そういえば、別れの挨拶の言葉も、年をとるにつれ変わってきている。 高校を卒業する頃までは、いつも「バイバイ」だった。 その後、社会に出るまでは「じゃあね」とか「またね」だった。 社会に出てからは、「お疲れさん」だ。 社会に出てから、「バイバイ」などと言ったことはない。 これも強要されてこういうふうに言い出したわけではなく、また高校を卒業したから「じゃあね」と言おうとか、社会に出たから「お疲れさん」と言おうとか決めていたわけでもない。 それは流れの中で変化してきたものだ。 ちなみに、友だちに「さようなら」と言ったことはない。 そんなこと、馬鹿らしくて言えん。
ということは、社会に出る前の年末の挨拶は、「バイバイ」や「じゃあね」ですませていたわけだ。
社会に出てからは、以前からの友だちにも「よいお年を」などと言っているが、これがまた照れ臭い。 言う前から、「何で、こいつに挨拶せないけんとか」と思ってしまう。 言っている最中も、ニヤニヤして「ばーか」などと思いながらやっているので、ありがたみも何もないだろう。 まあ、相手もそう思いながらやっているんだろうけど。

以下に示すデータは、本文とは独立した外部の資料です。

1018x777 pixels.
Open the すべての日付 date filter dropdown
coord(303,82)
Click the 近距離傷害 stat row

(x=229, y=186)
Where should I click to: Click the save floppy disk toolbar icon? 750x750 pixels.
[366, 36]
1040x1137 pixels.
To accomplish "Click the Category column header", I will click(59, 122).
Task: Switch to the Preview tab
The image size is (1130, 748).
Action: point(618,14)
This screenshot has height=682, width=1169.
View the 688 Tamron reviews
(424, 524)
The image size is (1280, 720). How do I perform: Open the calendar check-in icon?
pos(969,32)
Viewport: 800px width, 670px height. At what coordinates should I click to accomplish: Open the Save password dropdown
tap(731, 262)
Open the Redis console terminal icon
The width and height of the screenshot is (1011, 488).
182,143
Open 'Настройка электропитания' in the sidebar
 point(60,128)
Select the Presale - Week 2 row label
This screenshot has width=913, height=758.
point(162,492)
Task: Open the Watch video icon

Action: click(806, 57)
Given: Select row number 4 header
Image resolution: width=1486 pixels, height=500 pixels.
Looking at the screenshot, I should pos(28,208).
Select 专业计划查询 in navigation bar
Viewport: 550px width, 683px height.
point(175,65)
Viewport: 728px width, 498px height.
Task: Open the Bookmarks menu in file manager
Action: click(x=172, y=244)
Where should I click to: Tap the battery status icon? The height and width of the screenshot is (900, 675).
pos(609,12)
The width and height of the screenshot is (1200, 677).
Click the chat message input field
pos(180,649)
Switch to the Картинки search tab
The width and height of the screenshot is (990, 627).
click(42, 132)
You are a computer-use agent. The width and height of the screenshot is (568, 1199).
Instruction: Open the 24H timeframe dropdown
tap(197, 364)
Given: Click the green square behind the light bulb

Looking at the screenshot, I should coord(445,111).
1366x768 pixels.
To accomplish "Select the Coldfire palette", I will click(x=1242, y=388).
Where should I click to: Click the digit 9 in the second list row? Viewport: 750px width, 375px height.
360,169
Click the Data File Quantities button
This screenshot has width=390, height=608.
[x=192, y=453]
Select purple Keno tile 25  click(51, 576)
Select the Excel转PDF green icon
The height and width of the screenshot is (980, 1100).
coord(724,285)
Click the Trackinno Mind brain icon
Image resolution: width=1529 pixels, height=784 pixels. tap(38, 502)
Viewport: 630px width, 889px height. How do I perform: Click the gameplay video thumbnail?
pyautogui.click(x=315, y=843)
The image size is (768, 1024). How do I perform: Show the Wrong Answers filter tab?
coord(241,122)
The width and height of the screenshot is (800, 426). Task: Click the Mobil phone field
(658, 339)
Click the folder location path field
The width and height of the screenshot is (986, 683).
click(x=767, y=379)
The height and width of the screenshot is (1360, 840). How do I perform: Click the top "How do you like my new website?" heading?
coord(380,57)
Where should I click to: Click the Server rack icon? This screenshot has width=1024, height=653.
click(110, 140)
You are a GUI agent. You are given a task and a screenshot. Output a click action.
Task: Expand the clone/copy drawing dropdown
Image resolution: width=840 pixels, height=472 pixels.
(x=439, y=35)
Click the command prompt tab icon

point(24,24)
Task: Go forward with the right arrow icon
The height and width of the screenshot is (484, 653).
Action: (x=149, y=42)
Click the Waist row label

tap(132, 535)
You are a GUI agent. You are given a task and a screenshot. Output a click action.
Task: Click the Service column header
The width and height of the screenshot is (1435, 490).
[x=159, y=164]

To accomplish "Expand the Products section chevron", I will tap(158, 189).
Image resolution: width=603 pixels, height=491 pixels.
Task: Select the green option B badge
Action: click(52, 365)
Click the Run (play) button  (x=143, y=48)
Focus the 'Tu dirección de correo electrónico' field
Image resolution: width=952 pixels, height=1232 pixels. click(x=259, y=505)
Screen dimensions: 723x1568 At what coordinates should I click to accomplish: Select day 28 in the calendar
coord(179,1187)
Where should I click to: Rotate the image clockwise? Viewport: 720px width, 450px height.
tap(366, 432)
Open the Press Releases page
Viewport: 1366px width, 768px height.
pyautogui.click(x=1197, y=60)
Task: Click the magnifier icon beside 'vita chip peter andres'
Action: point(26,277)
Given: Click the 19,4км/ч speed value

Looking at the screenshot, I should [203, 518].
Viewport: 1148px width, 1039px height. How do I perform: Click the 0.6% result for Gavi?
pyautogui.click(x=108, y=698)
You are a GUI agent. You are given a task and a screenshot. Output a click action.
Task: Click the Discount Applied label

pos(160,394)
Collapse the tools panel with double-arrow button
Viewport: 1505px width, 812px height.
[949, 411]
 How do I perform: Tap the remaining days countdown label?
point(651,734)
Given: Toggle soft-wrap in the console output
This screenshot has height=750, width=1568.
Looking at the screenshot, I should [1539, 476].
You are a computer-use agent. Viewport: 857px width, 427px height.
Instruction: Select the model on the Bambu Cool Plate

ところで、「よいお年を」のあとの続く言葉が何であるかを、真剣に悩んでいた時期がある。 もちろん、「よいお年をお迎え下さい」が正しいのであるが、その頃は、そう続くことに違和感を感じていた。 「よいお年をお過ごし下さい」、この言葉を使うのは年が明けた後だろう。 「よいお年をお取り下さい」なら、年寄りに向かって言っているようである。 やはり「よいお年をお迎え下さい」が妥当なのか。 でも、言い回しがどうもしっくりこない。 「よい年でありますように」ではいけないのだろうか? 「幸せな一年を」ではいけないのだろうか? しかし、これらの言葉を「よいお年を」のように略して言うとすると、「よい年で」や「幸せな」となってしまって、逆におかしくなってしまう。 いろいろ考えたあげく、「よいお年を」だけでいいじゃないか、というところにおさまった。 後の文章は「余計だ」と思うに至ったわけである。 それから、自信を持って(?)、「よいお年を」と言えるようになった。
ということで、皆さんよいお年を。
・・・? ああ、あと二日あったんだ。